Su Internazionale, un reportage di Christian Raimo sull’antifascismo militante, all’indomani dei fatti di Macerata. Un viaggio da Milano a Palermo, corredato di interviste a studiosi del fenomeno e ad alcuni esponenti di vari movimenti antifascisti militanti:
Piove parecchio, è un inverno monotono e lunghissimo, quando un paio di mesi fa arrivo a Milano senza ombrello, invitato dal collettivo studentesco del liceo Parini per partecipare a un incontro sul tema neofascismo e antifascismo. Siamo ancora dentro la camera dell’eco della campagna elettorale, all’indomani dei fatti di Macerata, cioè dell’omicidio di Pamela Mastrogiacomo e della tentata strage di Luca Traini.

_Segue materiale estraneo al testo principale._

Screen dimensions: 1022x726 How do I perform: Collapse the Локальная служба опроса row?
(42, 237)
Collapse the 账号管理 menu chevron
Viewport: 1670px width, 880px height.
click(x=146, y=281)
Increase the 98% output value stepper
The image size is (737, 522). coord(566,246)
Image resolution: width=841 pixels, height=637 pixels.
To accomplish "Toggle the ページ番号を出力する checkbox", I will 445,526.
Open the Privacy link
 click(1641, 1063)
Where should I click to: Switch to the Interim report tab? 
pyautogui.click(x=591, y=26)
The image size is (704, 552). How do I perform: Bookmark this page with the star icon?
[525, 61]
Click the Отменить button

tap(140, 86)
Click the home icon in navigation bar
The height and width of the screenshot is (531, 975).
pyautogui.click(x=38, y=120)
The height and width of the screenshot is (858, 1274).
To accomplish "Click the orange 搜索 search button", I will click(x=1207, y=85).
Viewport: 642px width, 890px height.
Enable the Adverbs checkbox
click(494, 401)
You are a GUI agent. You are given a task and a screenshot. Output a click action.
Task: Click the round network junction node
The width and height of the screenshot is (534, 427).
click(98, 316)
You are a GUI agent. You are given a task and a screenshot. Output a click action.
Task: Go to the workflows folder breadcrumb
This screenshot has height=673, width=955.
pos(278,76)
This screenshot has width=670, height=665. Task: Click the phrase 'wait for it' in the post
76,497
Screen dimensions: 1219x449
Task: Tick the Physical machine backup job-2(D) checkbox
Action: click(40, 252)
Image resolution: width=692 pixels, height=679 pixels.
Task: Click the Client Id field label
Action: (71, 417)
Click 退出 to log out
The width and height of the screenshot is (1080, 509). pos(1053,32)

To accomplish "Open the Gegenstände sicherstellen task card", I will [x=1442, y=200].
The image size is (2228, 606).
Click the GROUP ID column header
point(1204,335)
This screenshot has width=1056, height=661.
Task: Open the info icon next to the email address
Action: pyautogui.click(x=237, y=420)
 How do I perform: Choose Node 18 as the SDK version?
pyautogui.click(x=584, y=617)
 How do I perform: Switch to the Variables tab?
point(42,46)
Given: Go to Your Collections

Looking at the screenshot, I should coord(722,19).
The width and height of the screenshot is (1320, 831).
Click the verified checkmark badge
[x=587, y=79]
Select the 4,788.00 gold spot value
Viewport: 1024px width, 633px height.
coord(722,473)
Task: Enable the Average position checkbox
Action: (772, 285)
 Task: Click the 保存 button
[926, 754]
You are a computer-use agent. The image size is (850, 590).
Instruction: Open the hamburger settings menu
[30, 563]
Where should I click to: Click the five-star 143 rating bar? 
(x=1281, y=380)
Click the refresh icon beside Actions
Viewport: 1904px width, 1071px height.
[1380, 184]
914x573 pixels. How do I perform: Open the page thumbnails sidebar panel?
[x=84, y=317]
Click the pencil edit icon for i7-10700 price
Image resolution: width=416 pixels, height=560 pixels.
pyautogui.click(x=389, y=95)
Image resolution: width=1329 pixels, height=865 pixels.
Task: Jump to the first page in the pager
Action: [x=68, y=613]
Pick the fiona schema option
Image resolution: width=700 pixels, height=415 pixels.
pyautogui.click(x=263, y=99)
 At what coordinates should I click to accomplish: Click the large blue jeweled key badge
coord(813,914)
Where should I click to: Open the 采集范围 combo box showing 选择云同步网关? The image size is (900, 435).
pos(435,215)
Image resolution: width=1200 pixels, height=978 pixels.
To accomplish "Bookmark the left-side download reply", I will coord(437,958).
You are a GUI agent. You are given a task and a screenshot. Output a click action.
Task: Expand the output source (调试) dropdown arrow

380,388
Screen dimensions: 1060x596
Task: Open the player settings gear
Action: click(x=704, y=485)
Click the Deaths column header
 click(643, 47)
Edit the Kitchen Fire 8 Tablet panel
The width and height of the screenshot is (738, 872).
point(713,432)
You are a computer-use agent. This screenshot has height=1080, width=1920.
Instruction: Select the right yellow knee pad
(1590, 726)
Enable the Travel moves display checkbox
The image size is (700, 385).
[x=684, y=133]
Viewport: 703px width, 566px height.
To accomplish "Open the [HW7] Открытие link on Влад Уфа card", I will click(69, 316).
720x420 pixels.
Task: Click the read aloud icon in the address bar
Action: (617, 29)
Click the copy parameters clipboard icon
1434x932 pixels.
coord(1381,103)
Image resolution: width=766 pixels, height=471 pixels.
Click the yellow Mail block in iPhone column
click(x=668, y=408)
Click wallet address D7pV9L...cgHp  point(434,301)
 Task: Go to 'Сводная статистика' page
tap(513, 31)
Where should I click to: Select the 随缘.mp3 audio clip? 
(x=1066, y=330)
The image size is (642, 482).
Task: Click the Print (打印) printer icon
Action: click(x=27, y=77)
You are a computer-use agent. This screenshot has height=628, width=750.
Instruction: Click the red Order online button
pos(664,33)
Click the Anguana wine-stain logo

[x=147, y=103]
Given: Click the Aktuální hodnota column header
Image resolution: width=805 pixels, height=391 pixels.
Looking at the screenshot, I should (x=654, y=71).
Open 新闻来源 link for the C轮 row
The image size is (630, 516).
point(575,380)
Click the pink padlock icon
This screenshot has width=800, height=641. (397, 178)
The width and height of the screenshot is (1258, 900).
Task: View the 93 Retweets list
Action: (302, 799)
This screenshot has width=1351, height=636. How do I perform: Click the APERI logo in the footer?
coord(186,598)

Nell’aula magna si sono assiepate due-trecento persone, molte con il quaderno in mano, pronte a farmi delle domande. Le guardo, poggio su una sedia la giacca fradicia, provo ad anticiparle: qual è secondo voi la differenza tra populismo e fascismo? Quanti di voi conoscono bene la storia di Giacomo Matteotti? Chi mi parla di Gianfranco Fini e della svolta di Fiuggi? Poi leggo ad alta voce e scrivo alla lavagna la definizione che dà Emilio Gentile nel suo libro “Fascismo. Storia e interpretazione”:
“Il fascismo è un fenomeno politico moderno, nazionalista e rivoluzionario, antiliberale e antimarxista, organizzato in un ‘partito milizia’, con una concezione totalitaria della politica e dello stato, con una ideologia a fondamento mitico, virilistica e antiedonistica, sacralizzata come religione laica, che afferma il primato assoluto della nazione, intesa come comunità organica etnicamente omogenea, gerarchicamente organizzata in uno stato corporativo, con una vocazione bellicosa alla politica di grandezza, di potenza e di conquista, mirante alla creazione di un nuovo ordine e di una nuova civiltà”.
Immagine da Wikimedia.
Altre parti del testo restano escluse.